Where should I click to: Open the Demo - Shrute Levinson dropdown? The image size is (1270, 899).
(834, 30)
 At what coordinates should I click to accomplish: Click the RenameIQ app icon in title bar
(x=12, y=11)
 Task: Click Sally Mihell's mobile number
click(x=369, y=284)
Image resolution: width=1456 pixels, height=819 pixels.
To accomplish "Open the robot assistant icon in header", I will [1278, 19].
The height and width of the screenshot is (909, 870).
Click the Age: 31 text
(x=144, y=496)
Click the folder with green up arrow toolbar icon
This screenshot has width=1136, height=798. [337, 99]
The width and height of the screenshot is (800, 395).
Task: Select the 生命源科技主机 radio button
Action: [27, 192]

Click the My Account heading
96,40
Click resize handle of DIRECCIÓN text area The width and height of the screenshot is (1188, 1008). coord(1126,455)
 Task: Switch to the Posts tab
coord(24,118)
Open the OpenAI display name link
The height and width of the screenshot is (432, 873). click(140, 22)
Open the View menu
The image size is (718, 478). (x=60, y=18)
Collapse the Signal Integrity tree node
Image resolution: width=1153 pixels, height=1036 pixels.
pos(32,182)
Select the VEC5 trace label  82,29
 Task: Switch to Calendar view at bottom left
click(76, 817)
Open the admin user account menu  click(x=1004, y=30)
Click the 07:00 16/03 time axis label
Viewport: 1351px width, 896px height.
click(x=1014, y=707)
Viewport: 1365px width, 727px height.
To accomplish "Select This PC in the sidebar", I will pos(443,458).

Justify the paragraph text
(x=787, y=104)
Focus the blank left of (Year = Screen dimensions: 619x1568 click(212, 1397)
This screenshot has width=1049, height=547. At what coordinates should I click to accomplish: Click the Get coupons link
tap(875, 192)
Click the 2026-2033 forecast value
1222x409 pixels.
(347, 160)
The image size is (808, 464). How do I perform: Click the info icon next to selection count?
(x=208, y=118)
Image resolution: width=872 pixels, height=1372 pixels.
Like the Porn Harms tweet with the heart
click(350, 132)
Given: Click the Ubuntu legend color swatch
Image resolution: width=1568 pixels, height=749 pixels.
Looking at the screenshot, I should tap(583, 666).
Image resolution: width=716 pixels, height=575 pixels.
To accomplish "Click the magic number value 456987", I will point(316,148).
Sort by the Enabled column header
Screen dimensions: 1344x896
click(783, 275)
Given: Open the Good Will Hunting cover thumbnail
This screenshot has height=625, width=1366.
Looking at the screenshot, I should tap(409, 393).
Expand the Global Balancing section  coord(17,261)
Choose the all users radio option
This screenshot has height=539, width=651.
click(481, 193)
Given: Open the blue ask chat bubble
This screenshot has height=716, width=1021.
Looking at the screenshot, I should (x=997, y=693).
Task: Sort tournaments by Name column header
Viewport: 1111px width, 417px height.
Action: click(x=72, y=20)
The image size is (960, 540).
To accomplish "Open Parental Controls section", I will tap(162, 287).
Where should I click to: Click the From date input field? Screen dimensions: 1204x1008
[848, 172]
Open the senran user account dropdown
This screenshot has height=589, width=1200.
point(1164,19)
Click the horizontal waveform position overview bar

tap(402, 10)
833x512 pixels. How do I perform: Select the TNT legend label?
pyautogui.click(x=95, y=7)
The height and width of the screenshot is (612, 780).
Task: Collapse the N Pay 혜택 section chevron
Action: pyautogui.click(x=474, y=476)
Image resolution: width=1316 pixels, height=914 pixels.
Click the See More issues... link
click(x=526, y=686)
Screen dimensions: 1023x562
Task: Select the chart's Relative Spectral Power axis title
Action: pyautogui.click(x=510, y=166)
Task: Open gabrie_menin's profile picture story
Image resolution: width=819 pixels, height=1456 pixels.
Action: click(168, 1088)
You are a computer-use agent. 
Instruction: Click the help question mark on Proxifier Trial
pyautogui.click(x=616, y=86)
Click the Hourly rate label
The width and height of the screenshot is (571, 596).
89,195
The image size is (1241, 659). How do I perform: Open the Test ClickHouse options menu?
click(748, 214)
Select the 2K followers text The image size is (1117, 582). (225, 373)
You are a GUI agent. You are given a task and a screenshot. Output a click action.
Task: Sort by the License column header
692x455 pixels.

→ Problem requirements
Revise the lines from the one containing "Task: Switch to the Posts tab" through the one containing "click(76, 817)", changing "Switch" to "Change" and leaving everything else unchanged.

→ Correct answer
 Task: Change to the Posts tab
coord(24,118)
Open the OpenAI display name link
The height and width of the screenshot is (432, 873). click(140, 22)
Open the View menu
The image size is (718, 478). (x=60, y=18)
Collapse the Signal Integrity tree node
Image resolution: width=1153 pixels, height=1036 pixels.
pos(32,182)
Select the VEC5 trace label  82,29
 Task: Change to Calendar view at bottom left
click(76, 817)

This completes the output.